INDIANPOLIS -- Several Indiana gas stations soon may be taxed out of business unless they get a reprieve from Gov. Mitch Daniels or the state's general assembly, according to a report by the Indianopolis Star.

Indiana's 2,600 gas stations are the only retailers forced to prepay the state's 7 percent sales tax, according to the report. All of the others collect sales taxes and then remit them to the state each month. Gas station owners were required to pay in advance starting in 1988 after several defunct gas stations burned the state for unpaid sales tax. Now, operators pay ahead when they get a bulk delivery of fuel, according to a formula that's recalculated every six months.

The Indiana Department of Revenue recalculated the rate that will take effect Jan. 1, according to the report. However, the formula is based on gas prices during the summer, though retail prices are currently less than half of what they were then.

Retailers must pay the state 19.4 cents per gallon in sales tax up front, but will be collecting just 8.1 cents per gallon based on current prices, the report noted.
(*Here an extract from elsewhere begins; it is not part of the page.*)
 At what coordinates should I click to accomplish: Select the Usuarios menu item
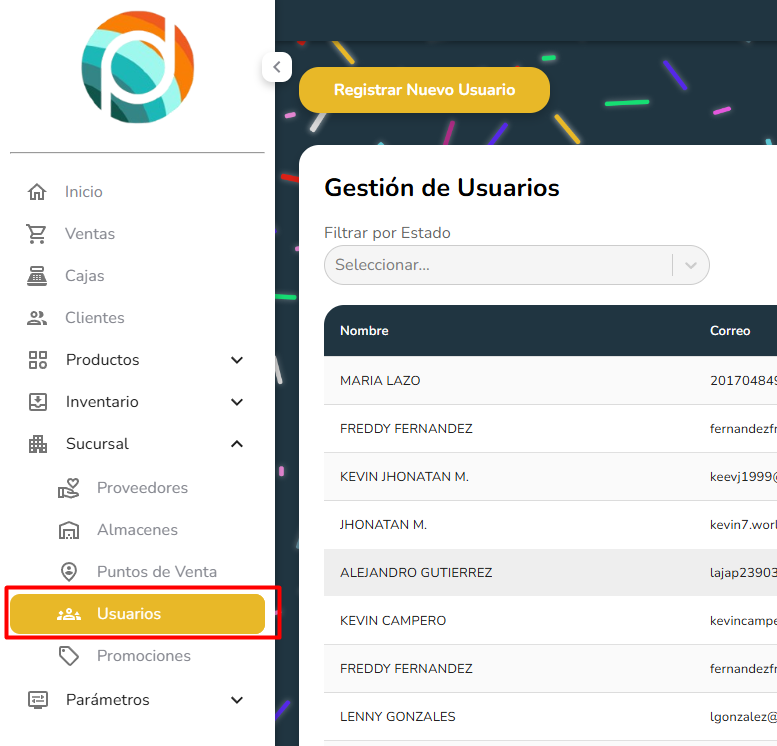tap(137, 614)
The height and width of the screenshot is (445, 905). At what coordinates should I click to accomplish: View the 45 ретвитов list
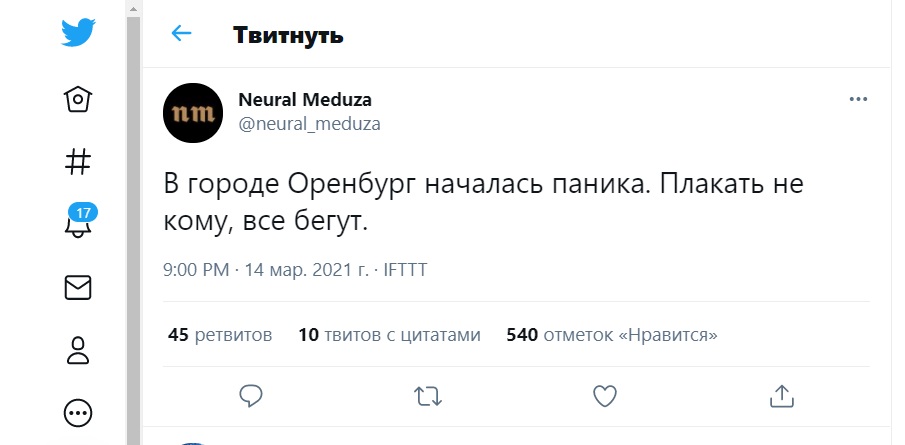coord(220,335)
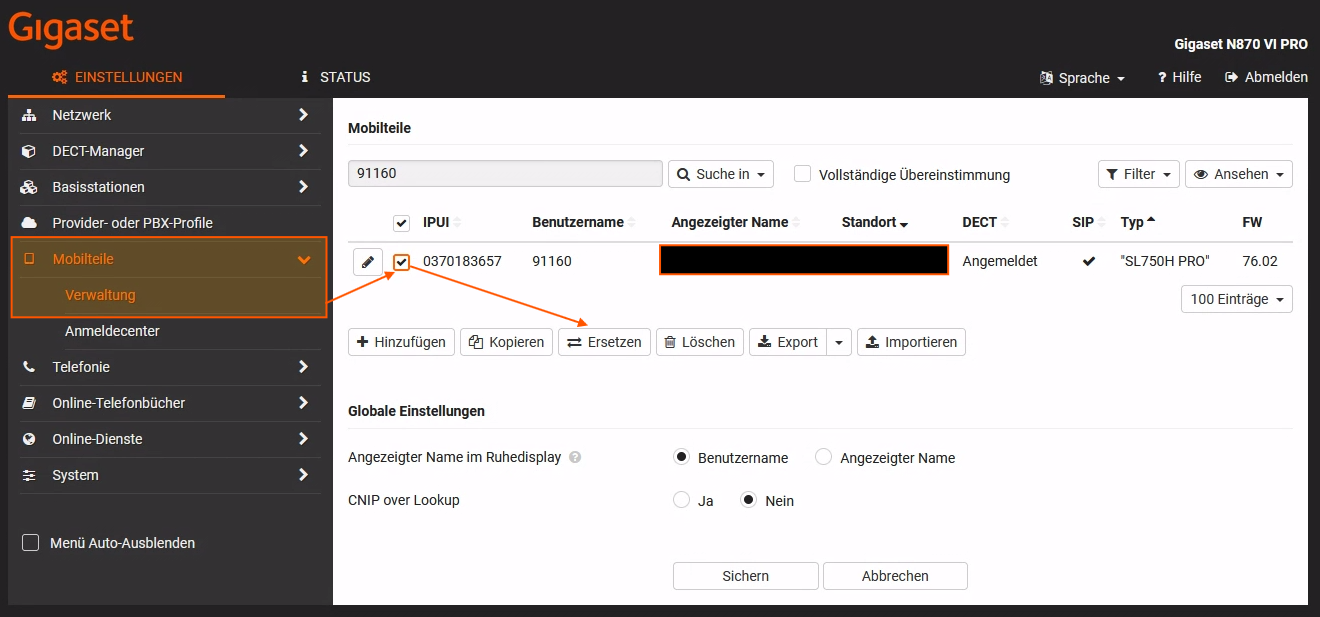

The state will settle up with retailers at the end of the month, but that means they won't get paid back for at least 30 days.

"You could see a lot of [retailers] go out of business," Jay Ricker, owner of Ricker's Convenience Stores, told the newspaper. "The state's basically getting an interest-free loan from them."

A station that pumps 100,000 gallons a month will prepay $19,400 in sales tax while it collects just $8,100, an $11,300 float until the state pays it back.

Station owners can use the tax collected on sales of non-gas items, such as cigarettes and candy bars, to offset the tax at month's end.

Still, Ricker told the newspaper, he will have to borrow money to prepay the taxes.

"Ideally, they'd be able to pass along the cost to the customer," Scot Imus, executive director of the Indiana Petroleum Marketers and Convenience Store Association, told the paper. "But that's unlikely in the highly competitive market."